### Task instructions
Recast the listing lines between the one holding "Image resolution: width=338, height=771." and the one holding "[Instagram] (201, 635)", inclusive, as a Markdown table with the columns Row and Line, omitting any blank lines.

### Entries
## start
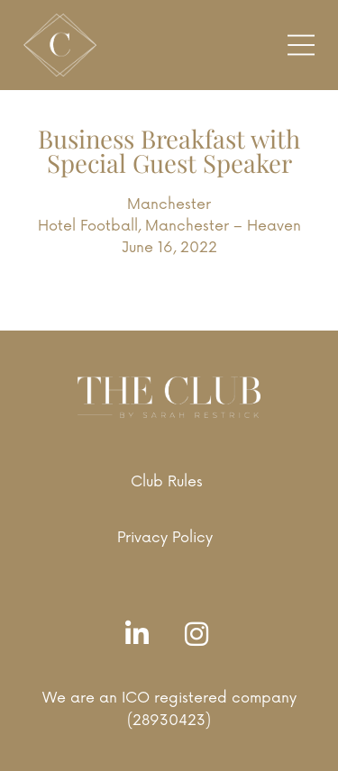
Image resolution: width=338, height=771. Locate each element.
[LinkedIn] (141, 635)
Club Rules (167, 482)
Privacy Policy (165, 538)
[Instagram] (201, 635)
## end
## start
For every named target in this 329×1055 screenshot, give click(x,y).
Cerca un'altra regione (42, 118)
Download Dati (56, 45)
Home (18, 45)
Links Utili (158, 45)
## end
## start
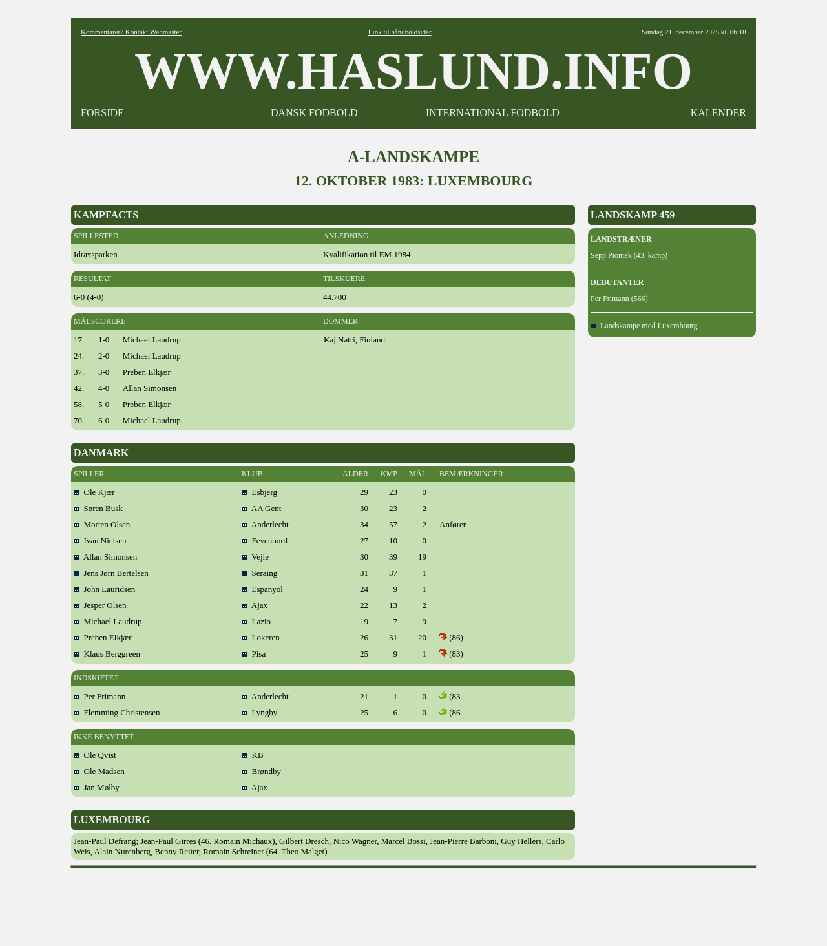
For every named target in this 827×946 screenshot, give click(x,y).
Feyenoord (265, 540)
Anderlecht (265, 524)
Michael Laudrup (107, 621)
## end
### Output of the exercise
| Row | Line |
|---|---|
| 1 | Image resolution: width=338, height=771. Locate each element. |
| 2 | [LinkedIn] (141, 635) |
| 3 | Club Rules (167, 482) |
| 4 | Privacy Policy (165, 538) |
| 5 | [Instagram] (201, 635) |